To be done:
1. Translate this sentence from the essay on Marx into Spanish: "In Marxism, Thought is the product of a process, the end not the means."
2. Go on with the essay on Marx from the point where it stops.

Text excerpt:

Private Property and Communism (1844)

 

 

But when Marx actually got down to the practical business of how his consciousness might finally manifest outside of Marx in the real world, how it would be made flesh so to speak, he found he was creating a parody of what he increasingly referred to as generic ‘religion’. Even though the specific observations Marx made about crisis were new and the specific conclusions they led to were new, the framework within which he was forced to shape his thought began to look increasingly, disturbingly familiar.

 

 ‘The theory of Communism may be summed up in one sentence: Abolish all private property”.  

 

‘The abolition of existing property relations is not at all a distinctive feature of communism’.    

The Communist Manifesto

 

Marx realised he could not  explain the origin of  his intellect and his theory from within the terms of that theory itself. Fundamentally, Marx could not think of a new, original reason to explain why new, original Marxism came to be… At times Marx argued that his thought was the product of the present ‘zeitgeist’. At other times he implied it came from the future i.e. he was the first to express this new form of thought. If his theory was totally new, (and it must be because capitalism was supposed to be new), and socialism was new as was Marxism new, how come the core elements of the conclusions it reached were so similar to what had gone before? Why wasn’t the practical conclusion of Marxism as different from everything else as it should be?

 

The key to understanding Marx’s problem lies in the relationship of Marxism to  Hegelian dialectics. Marx’s critique of Hegelian philosophy is central to the Marxist  project and centres on Hegel’s presentation of Thought as an abstracted absolute – a logical preposition.  Given any specific thought or conception, Hegelian philosophy describes how that particular thought is modified and developed. Marx used Hegelian dialectics as both starting point and justification for Marxism by modifying the Hegelian dialectic to produce Marxist dialectics and historical materialism.

 

Whereas in Hegelian philosophy The Thought is the starting point for describing how intellect is developed and subsequently changes, in Marxism The Thought is the end point for describing WHY people think as they do at any given point. Marxism seeks to invert the question form: How do people change their minds from one particular thought to another  to: Why do they have any particular thought in the first place? In Marxism, Thought is the product of a process, the end not the means. Adapting dialectics in this way served a two fold purpose for Marx. Firstly it allowed him to locate his own intellectual identity within the historical process of capitalist  unconsciousness/false consciousness spontaneously becoming conscious and secondly it allowed him to explain the conscious nature of Marxism as a separate entity.

 

None Dare Call It…

 

Marxism is a revolution against Capitalism, Political Economy, Moral Socialism and ‘unconsciousness because once you become conscious you can never again be unconscious. If Marxism is not against all these things, it is not revolutionary. By definition, it can leave nothing untouched. Revolutionary Marxism is the antithesis to every thesis.. Revolution must annihilate what has gone before and seeks to replace old knowledge with new knowledge. Which  means even replacing the knowledge of how the revolution itself came to be. Revolution must in the end deny it’s own arbitrary character -even though arbitrariness is it’s prime justification!- and proclaim things were always meant to be this way and therefore things have always been this way. The revolution was inevitable – it took the revolution to make us see that.  In order to be successful every revolution must finally, inevitably revolt against revolution itself..

Extracted records:
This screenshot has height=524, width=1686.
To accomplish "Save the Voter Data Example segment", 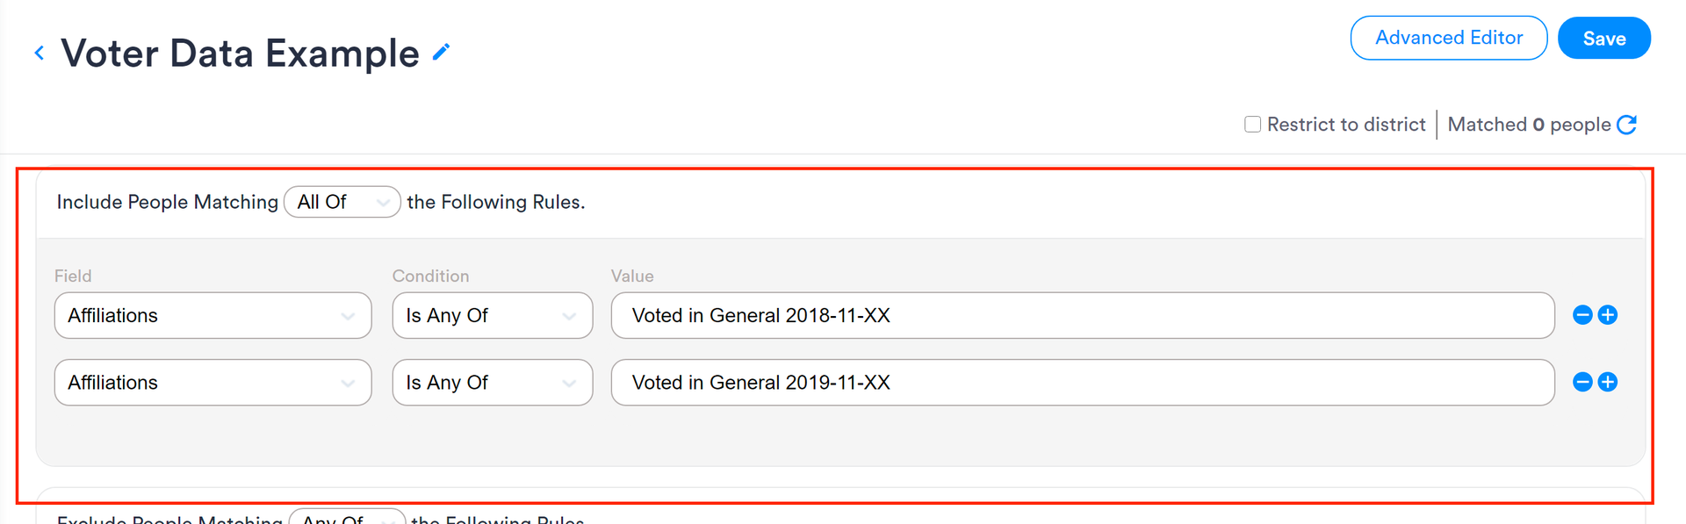I will [x=1604, y=38].
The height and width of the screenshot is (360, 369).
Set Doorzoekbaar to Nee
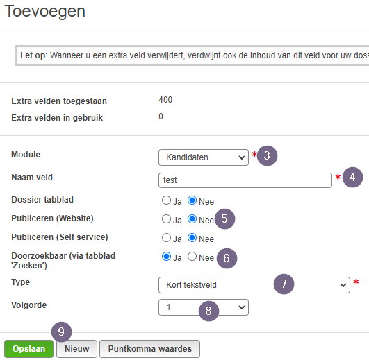tap(192, 257)
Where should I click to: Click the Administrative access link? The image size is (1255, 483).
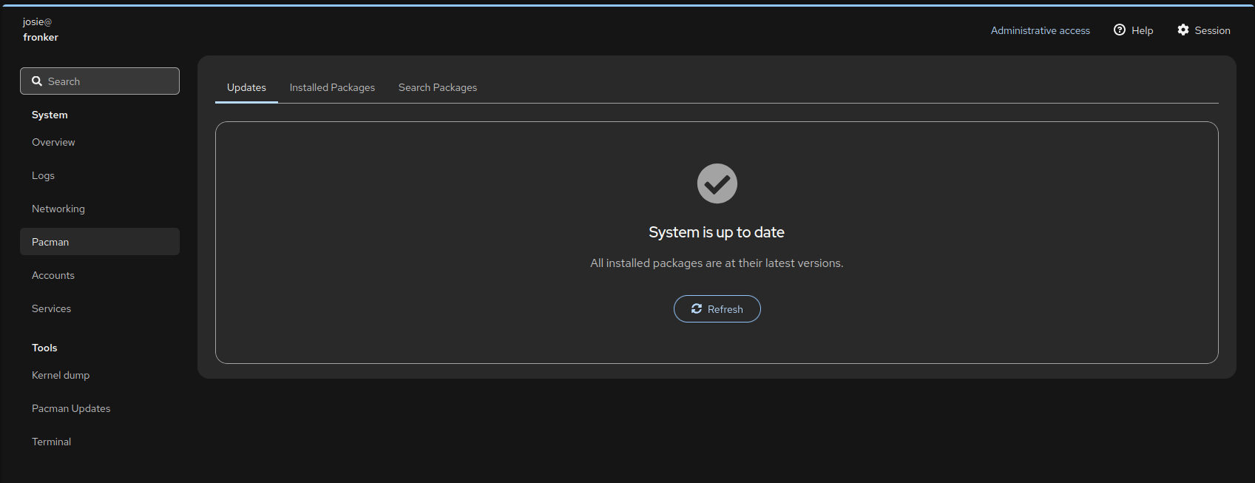[1040, 30]
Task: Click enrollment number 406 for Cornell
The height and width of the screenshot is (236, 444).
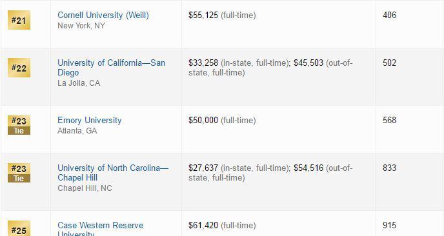Action: [x=389, y=15]
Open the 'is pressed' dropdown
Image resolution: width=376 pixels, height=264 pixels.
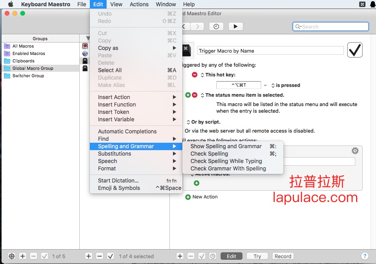tap(266, 85)
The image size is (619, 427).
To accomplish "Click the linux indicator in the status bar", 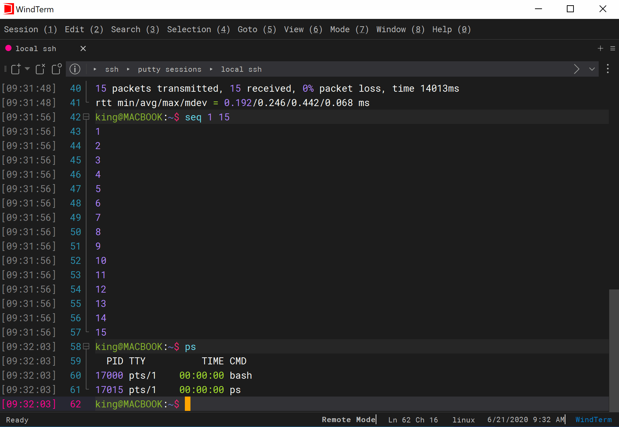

Exercise responses:
1. En el marxismo, el Pensamiento es el producto de un proceso, el fin y no el medio.

2.
 

The Significance Of Marx’s Authorship

 

‘ …. in the end, one will be found among us who will prove that the sword of enthusiasm is just as good as the sword of genius.’

Engels, Anti-Schelling (1841)

 

Revolutionary Marxist dialectics must annihilate Hegelian dialectics, and Marx sought to use the very essence of Hegelian dialectics as the means with which to achieve this end, which everyone must admit is very clever. So the battle was between Hegelian dialectics; the ‘HOW’ of Thought, and Marxist dialectics; the ‘WHY’ of Thought.  Look again at Marx’s battle against idolatry religion (see parts 1-3), and you can see that Marx is using exactly the same trick in every instance.. Marx sought to use the Judaic injunction on idolatry against Judaism, and in turn sought to use Hegelian dialectics against Hegel. But just as Marx ended up creating a new form of idolatry religion so he reproduced the Hegelian process in a different form..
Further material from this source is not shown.